Scrapfly is easily accessible using Python and Typescript SDKs.

FAQ

How do I bypass the Cloudflare rule when scraping?

Combine a stealth browser (Nodriver or SeleniumBase UC Mode) with residential proxy rotation. This covers all five detection layers: TLS fingerprinting, IP reputation, JavaScript checks, behavior analysis, and Turnstile challenges.

How do I stop being blocked by Cloudflare?

Each error code has a specific fix: residential proxies for 1020 (IP blocks), random delays for 1015 (rate limiting), and stealth browsers like Nodriver for 1010 (fingerprint detection).

Which tool should I use for Cloudflare bypass in 2026?

Nodriver for general Python scraping, SeleniumBase UC Mode for existing Selenium teams, Camoufox for Firefox-based fingerprinting, and curl-impersonate for TLS-only bypass without JavaScript execution.

Why did my Puppeteer-stealth script stop working?

puppeteer-stealth was deprecated in February 2025 and no longer bypasses current Cloudflare detection. Migrate to Nodriver (Python) or Playwright with an actively-maintained stealth plugin.

Does Cloudflare detect headless browsers?

Yes. Cloudflare checks navigator.webdriver, probes for missing browser APIs, and runs fingerprint consistency tests. Tools like Nodriver and SeleniumBase UC Mode patch these detection vectors to make headless browsers look like manual browsing.

What is the best free Cloudflare bypass tool?

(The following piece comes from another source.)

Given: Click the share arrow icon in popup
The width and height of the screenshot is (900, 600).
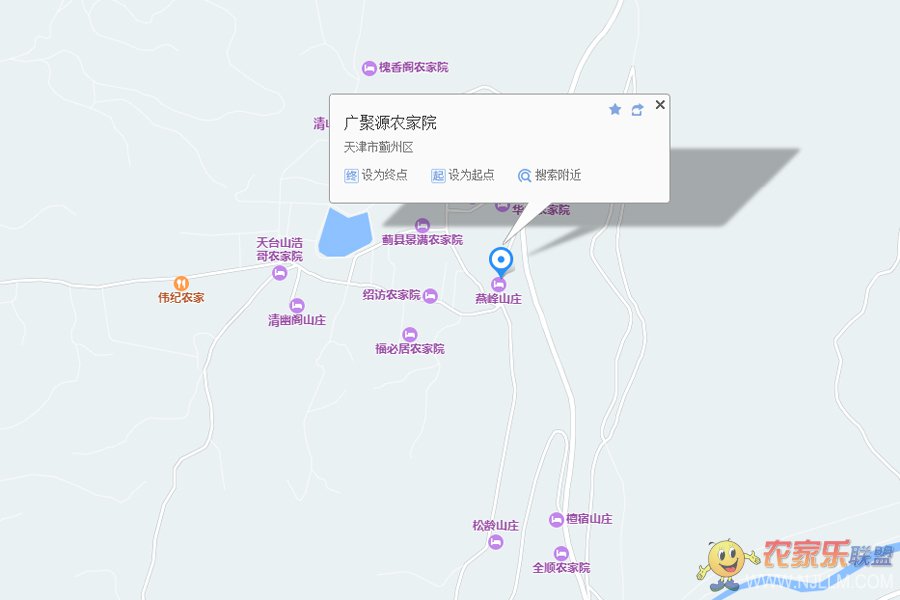Looking at the screenshot, I should pyautogui.click(x=637, y=110).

Nodriver for Python and rebrowser-patches for Node.js. Both are free, open-source, and actively maintained. They cover the majority of Cloudflare-protected sites.

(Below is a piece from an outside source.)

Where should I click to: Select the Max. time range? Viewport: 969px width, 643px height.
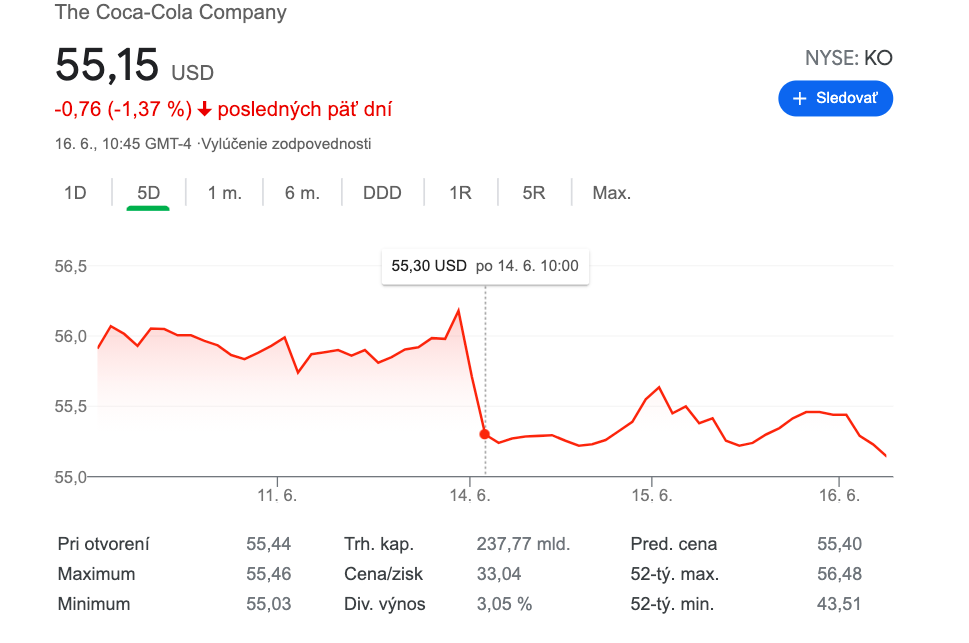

Can I bypass Cloudflare without a browser?

For some sites, yes. curl-impersonate replicates real browser TLS fingerprints (JA3/JA4 hashes) at ~50 MB RAM vs ~500 MB for headless Chrome. It works when Cloudflare only checks TLS, but fails against JavaScript challenges or Turnstile.

How often does Cloudflare update its bot detection?

Cloudflare pushes detection updates continuously. Major changes happen roughly quarterly, minor tuning weekly. If your scraper stops working, check for tool updates before debugging your code.

Summary

In this article, we've covered how to bypass Cloudflare anti-bot protection when web scraping in 2026. We've explored the five detection layers (TLS fingerprinting, IP reputation analysis, JavaScript challenges, behavior profiling, and Turnstile CAPTCHAs) and how each bypass technique targets specific detection vectors.

Key bypass strategies covered:

• Using stealth browsers like Nodriver (recommended), SeleniumBase UC Mode, and Camoufox that patch automation signatures at the driver level
• Bypassing without a browser using curl-impersonate for TLS-only protected pages at 10x the speed
• Rotating residential and IPv6 proxies to avoid IP-based blocking and distribute load effectively
• Warming up scrapers with natural browsing patterns to defeat behavior analysis
• Rotating browser fingerprints across sessions to prevent cross-session tracking
• Scaling to production with self-hosted browser fleets or managed cloud browser APIs
• Avoiding deprecated tools like puppeteer-stealth and undetected-chromedriver in favor of actively maintained alternatives
• Using managed services like ScrapFly that handle all bypass logic automatically, including Turnstile challenges

The Cloudflare bypass space continues to evolve with per-customer ML models and improved behavior analysis. Stay updated with the latest tool releases and monitor your scraper success rates to catch detection changes early.